Tutorial | Prepare recipe#
The Prepare recipe allows you to define a series of steps, or actions, to take on the dataset.
Get started#
Objectives#
In this tutorial, you will:
Create a Prepare recipe.
Add various processor steps in different ways.
Process dates, numbers and text.
Use the Formula language.
Prerequisites#
To complete this tutorial, you’ll need the following:
Dataiku 12.0 or later.
Create the project#
To create the project:
From the Dataiku Design homepage, click + New Project > DSS tutorials > Core Designer > Prepare Recipe.
From the project homepage, click Go to Flow (or
g
+f
).
Note
You can also download the starter project from this website and import it as a zip file.
You’ll next want to build the Flow.
Click Flow Actions at the bottom right of the Flow.
Click Build all.
Keep the default settings and click Build.
Use case summary#
Let’s say we’re a financial company that uses some credit card data to detect fraudulent transactions.

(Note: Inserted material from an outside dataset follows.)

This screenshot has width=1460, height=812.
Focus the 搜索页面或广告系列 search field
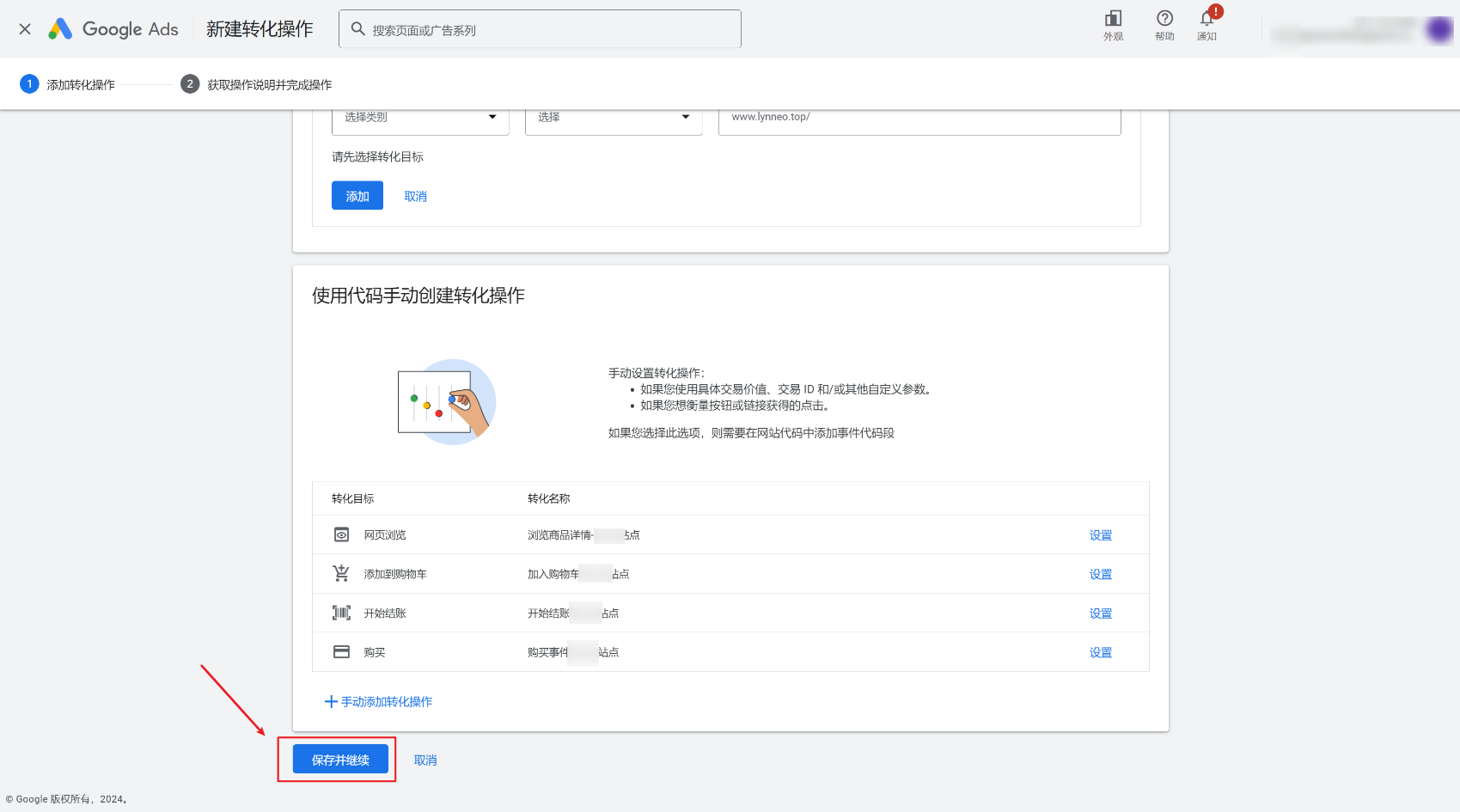pos(550,30)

The project comes with three datasets, described in the table below.
Dataset |
Description |
---|---|
tx |
Each row is a unique credit card transaction with information such as the card that was used and the merchant where the transaction was made. It also indicates whether the transaction has either been:
|
merchants |
Each row is a unique merchant with information such as the merchant’s location and category. |
cards |
Each row is a unique credit card ID with information such as the card’s activation month or the cardholder’s FICO score (a common measure of creditworthiness in the US). |
Create a Prepare recipe#
Let’s get started preparing the dataset!
From the Flow, select the tx_joined dataset and click the Actions icon (+) from the right panel to open the Actions tab.
Under the Visual Recipes section, click on Prepare.

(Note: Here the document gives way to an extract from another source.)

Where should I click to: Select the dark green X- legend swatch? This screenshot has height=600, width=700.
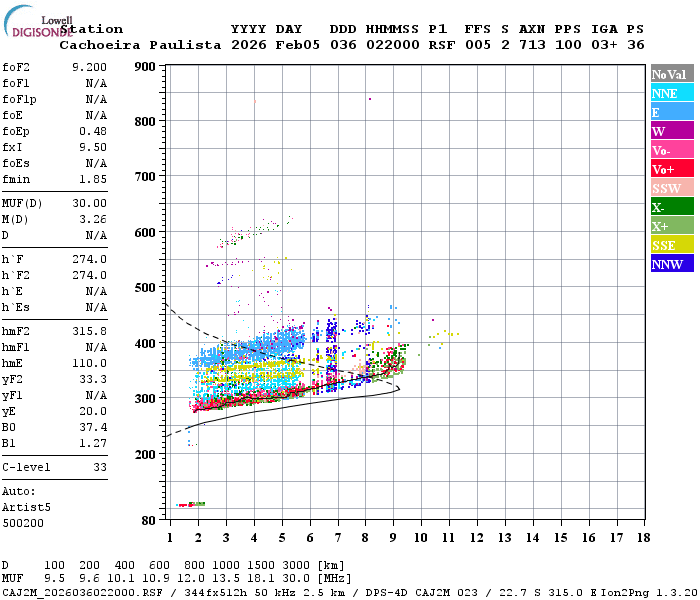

The New data preparation recipe window opens.
Keep tx_joined as the input dataset.
Name the output dataset
tx_prepared
.Click Create Recipe.
Add steps to the recipe#
Now that we have our Prepare recipe, it’s time to add some steps to it.
Process dates#
Let’s start with dates.
Only display date columns#
This step is optional but it shows you how to display only the columns you select.
Here, we want to focus our attention on the date columns, which are purchase_date and first_active_month. To do so:
At the top right of the dataset preview, click on Display > Select displayed columns.
In the Displayed columns dialog:
Set the Display option to Selected columns.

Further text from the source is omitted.